Em meados dos anos 1980, Tatiana e a filha Isabel dos Santos foram viver para Londres, onde a primogénita de José Eduardo dos Santos passou a estudar na St. Paul’s Girls School, uma escola privada e tradicional. O seu objetivo era a engenharia. Como referiu numa entrevista, «Sou hoje engenheira porque gosto de matemática, sempre adorei ciências, e segui um pouco as passadas dele, se bem que hoje a minha vida é diferente da dele, mas é sem dúvida um grande homem».

Depois, quando ingressou no King’s College, partilhou um quarto numa residência em Edgware Road. Uma vez mais, não perdeu a oportunidade de lembrar que teve uma vida difícil. “Além das 23 horas de aulas teóricas por semana, também tínhamos aulas práticas e relatórios para apresentar. Não havia tempo para brincadeiras” e reconhece que os pais “eram muito exigentes” com a sua educação. A mãe, que passa a ter Londres como residência principal, adquiriu nacionalidade britânica. Segundo o seu CV no site da Galp Energia, Isabel dos Santos fala fluentemente russo, português, inglês, francês, espanhol e italiano.

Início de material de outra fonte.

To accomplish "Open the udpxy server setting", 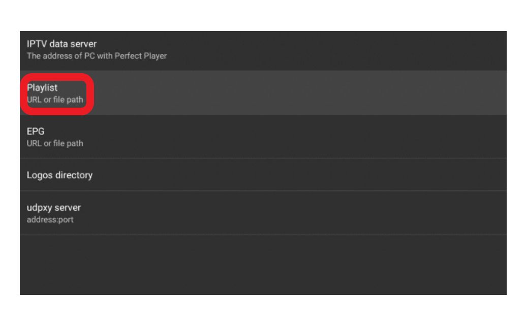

Os diamantes e as telecomunicações

Em meados da década de 1990, Isabel dos Santos regressa a Luanda e faz o seu primeiro negócio, que é tornar-se sócia do Miami Beach Club, na ilha de Luanda, e que fora fundado por Rui Barata. Diz-se que chegou, nos seus primórdios empresariais, a ser «dona de um salão de cabeleireiro» na Maianga. Que tem um sentido empresarial e de negócio há vários testemunhos que o atestam. Ainda não tinha qualquer empresa e, por exemplo, antes do Natal, comprava meia dúzia de relógios, pulseiras e brincos de marcas como a Louis Vuitton para vender em Luanda aos mais próximos.

A ideia da Unitel começou no negócio de walkies-talkies, para contornar as dificuldades de comunicações que sentia numa outra empresa de logística.

No regresso a Angola, Isabel dos Santos, que vivia no palácio presidencial com o pai, tornou-se também engenheira da Urbana 2000, uma empresa do grupo Jembas, a quem era adjudicada a recolha do lixo na zona de Luanda. Como explicou no Global Entrepreneurship Summit, em 19 de novembro de 2014, em Marraquexe, Marrocos, “tínhamos um negócio de logística com camiões que precisavam de fazer as suas entregas a tempo e horas e as comunicações eram impossíveis. Por isso, os walkies-talkies eram decisivos. Foi assim que comecei. Por montar uma empresa de walkie-talkies que depois se transformou numa companhia de comunicações”. Em 1997, são dados os primeiros passos para o fim do monopólio da Angola Telecom na exploração das comunicações. A Unitel constituída em 30 de dezembro de 1998 pelo círculo que detém o poder de facto em Angola, e que são Manuel Vicente, atual vice-presidente de Angola, então presidente da estatal Sonangol, Leopoldino Fragoso do Nascimento, General Dino, hoje presidente do Grupo Cochan, General Manuel Vieira Dias, Kopelipa, e Isabel dos Santos.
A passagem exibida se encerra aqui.